*Extract*
********************
Lecture 8

In-class notes: CS 505 Spring 2025 Lecture 8

NP-Intermediate Languages

So far, we’ve looked at many NP problems that also happen to be NP-complete. Thus, it is a natural question to ask whether all languages in NP are NP-complete. It turns out, under the widely believed conjecture that $P \neq = NP$ .

Theorem. If $P \neq = NP$ , then there exists $L \in NP ∖ P$ such that $L$ is not NP-complete.

In other words: if all languages $L \in NP ∖ P$ are NP-complete, then $P = NP$ .

Example

Two examples of languages we believe to not be NP complete are factoring and graph isomorphism. Factoring asks if an integer $N$ has prime factors $p_{1}, p_{2}, \dots, p_{k}$ , and graph isomorphism asks if two graphs are isomorphic. This means that there exists a permutation $π$ such that for two graphs $G_{1}, G_{2}$ , if $(u, v) \in E (G_{1})$ , then $(π (u), π (v)) \in E (G_{2})$ .
********************
*Collected data*
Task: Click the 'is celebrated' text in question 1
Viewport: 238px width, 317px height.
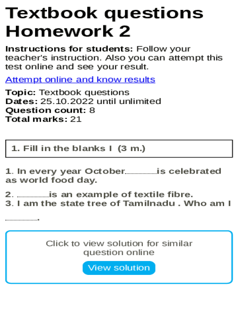Action: pyautogui.click(x=189, y=172)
********************
*Exercise prompt*
Carry on the lecture notes on NP-intermediate languages from their final sentence.

*Written response*
Oracle Machines

When we showed $DTIME (f) ⊊ DTIME (g)$ , we utilized diagonalization. In the proof, we had a decider $D$ for some language $L \in DTIME (g)$ , and by contradiciton, we assumed we had a machine $M_{A}$ which decided $L$ in time $O (f)$ . In the machine $D$ , we received $M_{A}$ as input and simulated $M_{A}$ it.

At a high-level, diagonalization is possible because of two key properties.

Turing machines always have efficient representations as strings.
The universal simulation of any Turing machine given its efficient representation as a bit string does not examine the inner workings of the machine.

In the machines $D$ and $M_{A}$ above, the machine $D$ simulates $M_{A}$ obliviously: it does not even need to look at what $M_{A}$ is doing, it does not care about the internal mechanisms of $M_{A}$ . Thus, $D$ is treating $M_{A}$ as a black-box: it gives $M_{A}$ some input and $M_{A}$ gives $D$ some output.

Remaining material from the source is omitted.